Наклонившись, Уесли поднял свою футболку, и натянул ее на себя, однако Нора не торопилась одеваться. Ей нравилось наблюдать за парнем, который старался не глазеть на нее слишком явно.

– Я, в некотором роде, рассказал отцу о тебе.

– Ты шутишь? Он не испугался?

– Я не стал вдаваться в подробности. Но дал ему понять, что у меня есть девушка, поэтому он поддержал мое решение не возвращаться домой. Он начал волноваться, что его сын, ну, ты знаешь...

– Жеребец, который не интересуется кобылами?

Уес рассмеялся.

– Именно. Он обрадовался.

– Никогда не думала, что ты сможешь солгать. Я впечатлена.

– Я не лгал. Ты девушка, которая...

– Значит, девушка. Если я собираюсь быть твоей девушкой, надо решить вопрос с девственностью. Но только после ужина, – сказана она, в конце концов, надев свою блузку.

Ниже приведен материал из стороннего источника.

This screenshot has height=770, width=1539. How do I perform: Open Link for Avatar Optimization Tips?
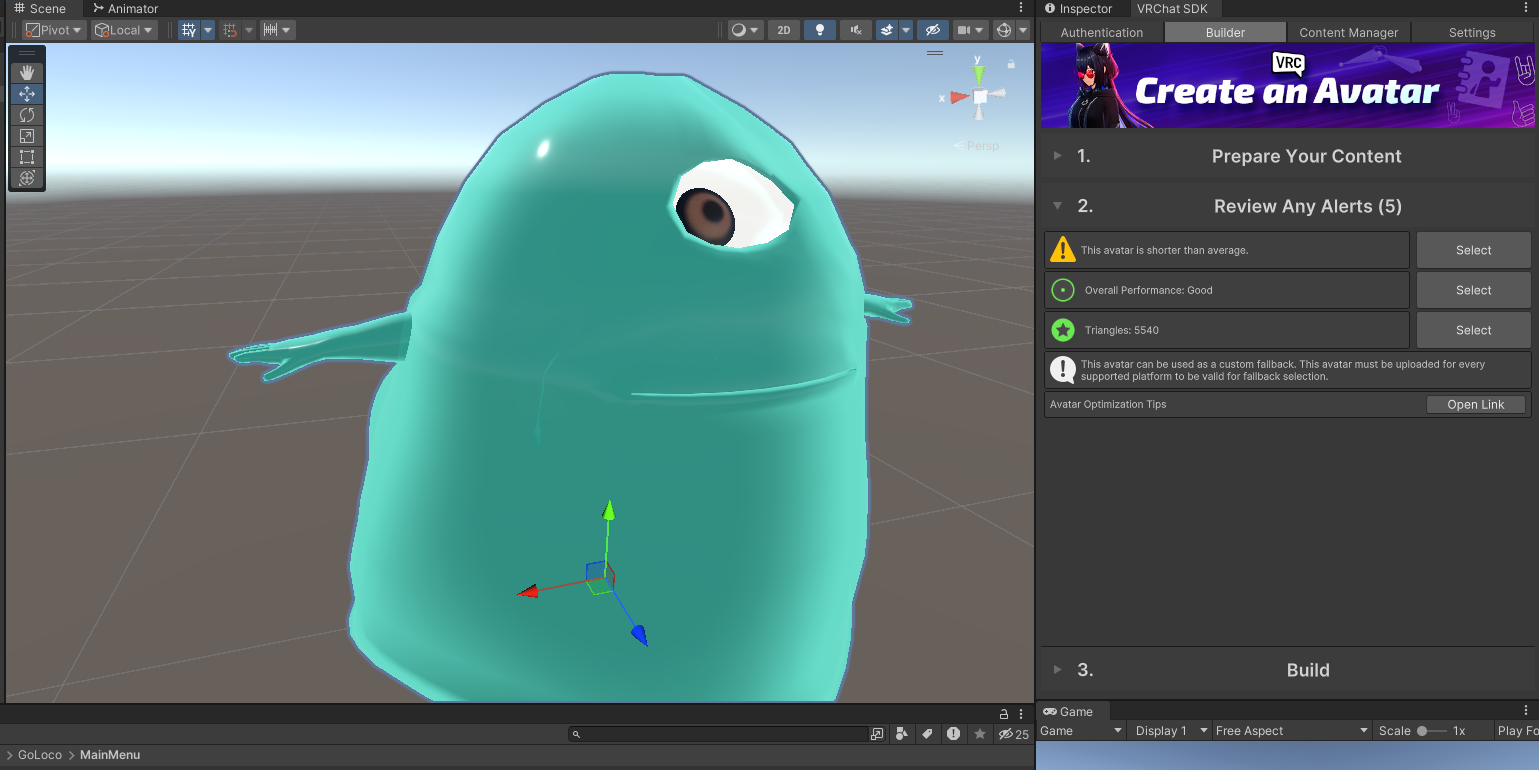point(1475,405)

Когда она выходила из ванны, Уесли схватил ее за руку.

– Ты не ответила, пойдешь со мной или нет.

Нора улыбнулась ему. Она не могла поверить в то, каким серьезным был Уесли.

– Да, малой. Я пойду с тобой на две самые волнительные минуты в мире спорта. Когда они проходят?

– В первую субботу мая.

– Я забронирую билеты на самолет. С тебя билеты на скачки.

– Они у меня уже есть. Я бываю там каждый год. Мои родители, скорее пропустят Рождество, нежели Дерби. Я пропустил только прошлогоднее мероприятие, так как готовился к экзаменам. Ни один университет в Кентукки не назначил бы экзамены в день проведения скачек.

– Это все мы, чертовы янки, так ведь?

– Вы, янки, мне нравитесь. Вы смешно разговариваете.

Переплетя свои пальцы с его, Нора посмотрела на Уесли. С тех пор, как он вышел из больницы, он стал казаться старше, спокойнее, увереннее в себе. К тому же, стремился проводить с ней больше времени.

Малой читал в ее кабинете, пока она печатала. Когда она переходила на кухню, отправлялся следом за ней. Ей нравилось, что он был ее тенью. С момента возвращения Уесли, ее неоднократно посещало желание, чтобы они были любовниками, и могли спать в одной постели.

Если он был ее тенью днем, она становилась его тенью ночью. С тех пор, как его выписали из больницы, она просыпалась по нескольку раз за ночь, чтобы проверить, все ли с ним в порядке. И даже подумывала о том, чтобы приобрести радио няню и спрятать устройство ему под кровать.

Сделав шаг вперед, Нора услышала шепот сидевшего на ее плече дьявола, который твердил ей поцеловать Уесли, впервые в жизни, по-настоящему его поцеловать. Она пыталась услышать голос ангела с другого плеча, но вспомнила, что тот уже давно свалил куда подальше, написав заявление об уходе.

Обняв Уесли за шею, Нора встала на носочки. С кухни донесся пронзительный рев рингтона – легко узнаваемый звонок ее прямого вызова. Вздохнув, Уесли положил подбородок ей на макушку.

– Все в порядке, – сказала Нора, быстро поцеловав его в щеку.